While the word certainly may be used to signify someone of a race other than the race of Adam, and therefore someone who is not White, that interpretation here is not compulsory, and it is certainly not necessarily correct here. The word may also merely signify that the man is not a Judaean, or that he is not an Israelite at all. At the time of Christ, one Samaritan in a group of nine Judaeans would be distinguished by the custom of his dress. However within the historical context of ancient Samaria it is certain that he was of the race of Adam.

Today we are accustomed to the idea that there are multiple nations created from one race, so we look at the word race differently and more generally than the ancient Greeks or Hebrews. The Greek view of race was much narrower than our own. From their perspective, a race could specify a tribe or family within a nation, and that is why γενεά can mean race, stock or family, as it is defined by Liddell & Scott – even though we today would perceive all the members of that nation to have been of the same general race, and the interpretation depends on the context.

However more importantly, with Luke’s use of this word we may also perceive that where he had elsewhere used the word ἔθνος, which most literally is a nation but which is more frequently translated as gentile in the King James Version, he cannot mean to describe people of other races – or perhaps we might expect him to have used this word ἀλλογενὴς instead. Most of the references by Luke and Paul to the gentiles, or properly nations, are references to the dispersed nations of Israel.
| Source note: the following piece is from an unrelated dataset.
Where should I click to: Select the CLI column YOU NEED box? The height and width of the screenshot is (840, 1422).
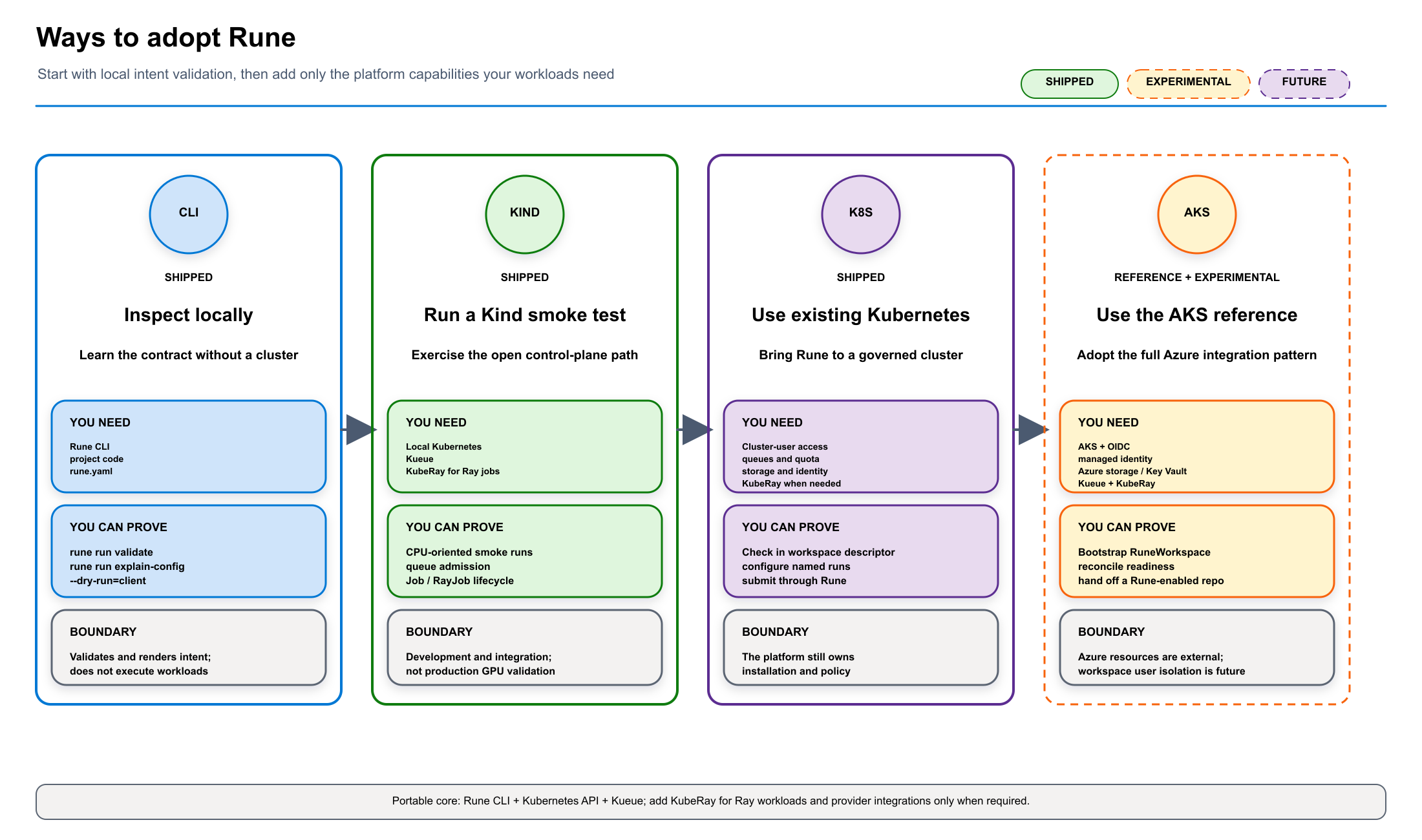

So this leads us to discuss Luke 18:32, where Christ is speaking of Himself, and we read in the King James Version: “32 For he shall be delivered unto the Gentiles, and shall be mocked, and spitefully entreated, and spitted on: 33 And they shall scourge him, and put him to death: and the third day he shall rise again.”
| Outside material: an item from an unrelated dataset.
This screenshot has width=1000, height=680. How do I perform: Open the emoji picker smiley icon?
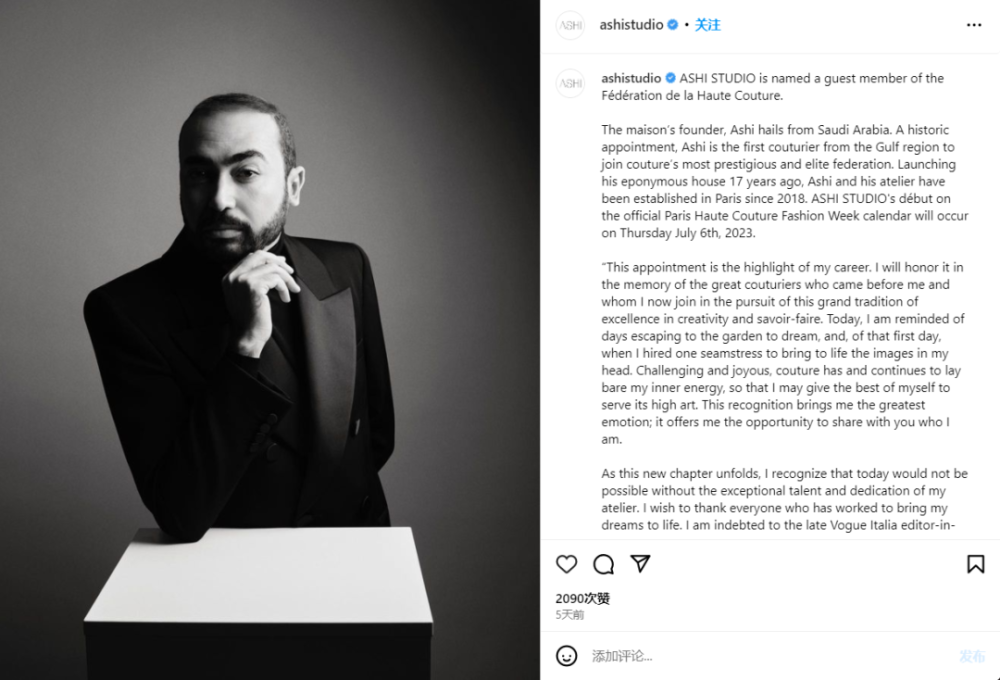[x=566, y=656]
Here in verse 32 there is a phrase, τοῖς ἔθνεσιν (ἔθνος, 1484), which is in the Dative Plural and is literally “to the nations”, although in this context it may be rendered “to the heathens”. The word ἔθνος is usually, and properly nation, yet it in certain contexts it may be translated as people, and the use of this term in the plural is important when one wants to understand the true meaning of passages such as that found in Acts 13:46 and 18:6 where Paul used the word ἔθνος in the plural in a local scope, speaking of peoples of different nations gathered in one place.

When a group of people are described and they consist of one nationality, the term λαὸς (2992) is appropriate, which is properly a people of the same stock and language. Examples of this are most frequent where Paul of Tarsus was speaking of Israel as a people throughout his epistle to the Hebrews, but also in his other epistles when he was referring explicitly to the children of Israel as a people. The plural form of λαὸς appears in the Gospel only in Luke 2:31, and then in Acts 4:27, but in Acts 4:27 even though the form is plural, the context is still “of Israel”, and perhaps we will discuss that passage further when we discuss the mistranslated passages in Acts. The plural form of λαὸς appears again in a citation from the Septuagint which appears in Romans chapter 15, and three times in the Revelation. These passages led Joseph Thayer in his Greek-English Lexicon of the New Testament to deduce that “the plural… seems to be used of the tribes of the people”, as the children of Israel had already been distinguished by tribes. But in that same manner, Liddell and Scott in their Intermediate Greek-English Lexicon have for their primary definition of λαὸς: “the people, both in singular or plural...” So if not even the plural form of λαὸς was used to describe groups containing diverse races of people, then what term was used for that purpose? This is important, and also illustrates why the context of references to the nations must be examined wherever the phrase appears, which we will further illustrate when we discuss Acts 13:46.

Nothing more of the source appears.